司法ウオッチ<開かれた司法と市民のための言論サイト>

 
 
 どう見てもそのまんま本心としか思えない言動を堂々としておいて、問題化するとミスとして謝罪して引っ込める。政治家の舌下事件として散々目にしてきた、そんな場面を批判的に取り上げるはずのメディア自身が、同じようなことをやってしまう。「韓国なんて要らない!」と題した嫌韓特集を掲載した「週刊ポスト」は、作家らの絶縁を突き付けられる抗議を受けて、「お詫び」のコメントを出した。

 「お詫び」は、「誤解を広めかねず、配慮に欠けていた」などとする短いものである。抗議が意味する根本的な問題性に向き合っているわけでなく、「誤解」「配慮」不足に言及しているところは、「誤解を招いたとすれば」など前置きを付けて、「配慮」についてのみミスを認めて詫びる「失言」政治家と同じといわなければならない。

 しかし、詫び方の問題としてとらえること自体も適切かどうか。それよりも、政治家にしてもメディアにしても、そこまで確信的な言動をとったのならば、なぜ、堂々と自説を貫かないのかの方を問わなければならない。そうしなければ、本来、信念が問われる。そのことの方を恐れていないことになってしまう。

 そもそもそれほどの信念も熟慮もなく、そういう言動を生む心情や認識を持っている、ということでいいのだろうか。

 そういう捉え方はもちろんできる。「ポスト」がこの企画を堂々と進めた背景には、当然、嫌韓論調に拍手を送る読者の存在を想定していただろう。もし、部数でそろばんをはじいた結果、取り上げただけの企画で、中身はどうでもよかった、というのならば、それまでのこと。評価を加えるべきは、そういう視点からのメディアの質だ。

 ただ、そうではない、ということも考えられる。政治家もそうだが、あくまで主張そのものは、支持する世論や部数という別の目的に引きずられた、という以上に、そのときは確信的に「正しい」主張であったのではないか。つまり、影響力が大きい批判がたまさか出たために、確信的言動を全否定したことにならない範囲で、反省する姿勢をとった。それが前記おなじみの前置きを付けた、限定的謝罪でないか、ということである。

 常に、目に浮かぶのは、批判がなければ、あるいは批判が無視できるほど影響が小さければ、今ごろ、その言動に何食わぬ顔で、自らの主張として胸を張っている彼らの姿なのである。

 これは、一番無責任な姿勢としかいえない。職を賭してまでやった言動ではない、という覚悟、信念の問題であると同時に、言動の意味を主張し、社会に問うことも放棄しているからである。もし、この批判が出るような言動が発せられたことに意味を持たせるのであれば、本来、中途半端な謝罪でそれを引っ込めるのではく、やはり主張として堂々と社会に問うべきではないか。

 覚悟がなければそれも無理ということになってしまうが、もし、それが議論になるのであれば、少なくとも「けしからん」という批判で、なにやらうやむやの謝罪で引っ込める結果よりも、意味はある。

 ただ、別の見方もできなくはない。

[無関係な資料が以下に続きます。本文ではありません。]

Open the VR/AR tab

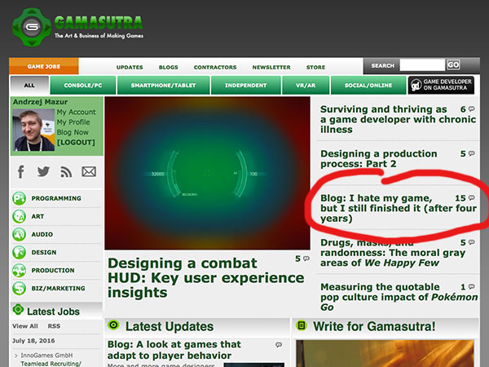pyautogui.click(x=305, y=86)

明らかに差別的であったり、人権侵害にかかわるような言動について、それが世論の批判の包囲網によって、その発信主体が撤回や謝罪に追い込まれたとすれば、それはある意味、その時点で、世論の健全さのものさしにできる、ともいえなくない。

 しかし、一方で表現の自由はどこまでも認められなければならず、「撤回や謝罪に追い込まれた」という点については、もちろん慎重な捉え方もしなければならないし、対立的世論が存在する現実そのものは、隠す意図があってはならない。その意味では、議論に至らず、ただただ目先の保身から、あるいは本心を隠し、その場しのぎの謝罪で、事態を収拾するという選択そのものが、社会にとっては最も無意味といわなければならないのである。

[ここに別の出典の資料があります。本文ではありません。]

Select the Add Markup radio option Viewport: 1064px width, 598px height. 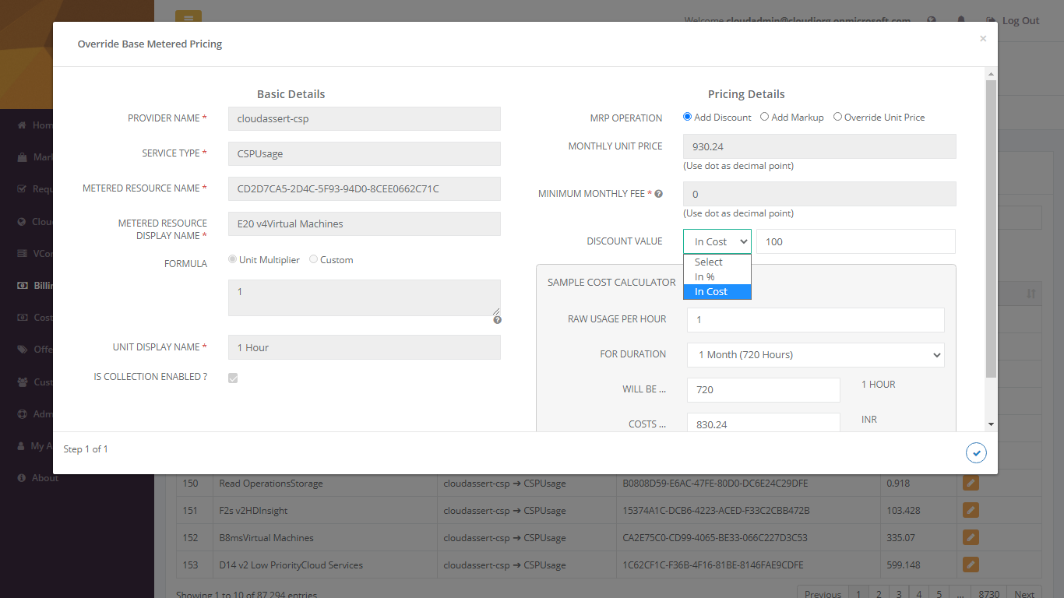765,117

 前記「ポスト」の問題で、絶縁宣言をした一人である思想家の内田樹氏は、こう述べたという。

 「いいんです。欲情に阿らないと財政的に立ち行かないという出版社なんか縁が切れても」

 彼ら謝罪の主体たちが、前記したような言動に彼らを走らせるのは、財政的にプラスになったり、支持としてカウントにつながる、彼らが阿るべき私たちの欲情かもしれない。そして、中途半端な謝罪を彼らに選ばせるものは、それを当たり前として、「許される」環境を提供している私たち世論の悪しき寛容さかもしれない。メディアまでが、社会に問題の本質を問わず、その場限りの謝罪で逃げる姿を目の当たりにしていることを考えれば、私たちの姿勢と目線も、今、本質的に問い直されなければならないように思えてくる。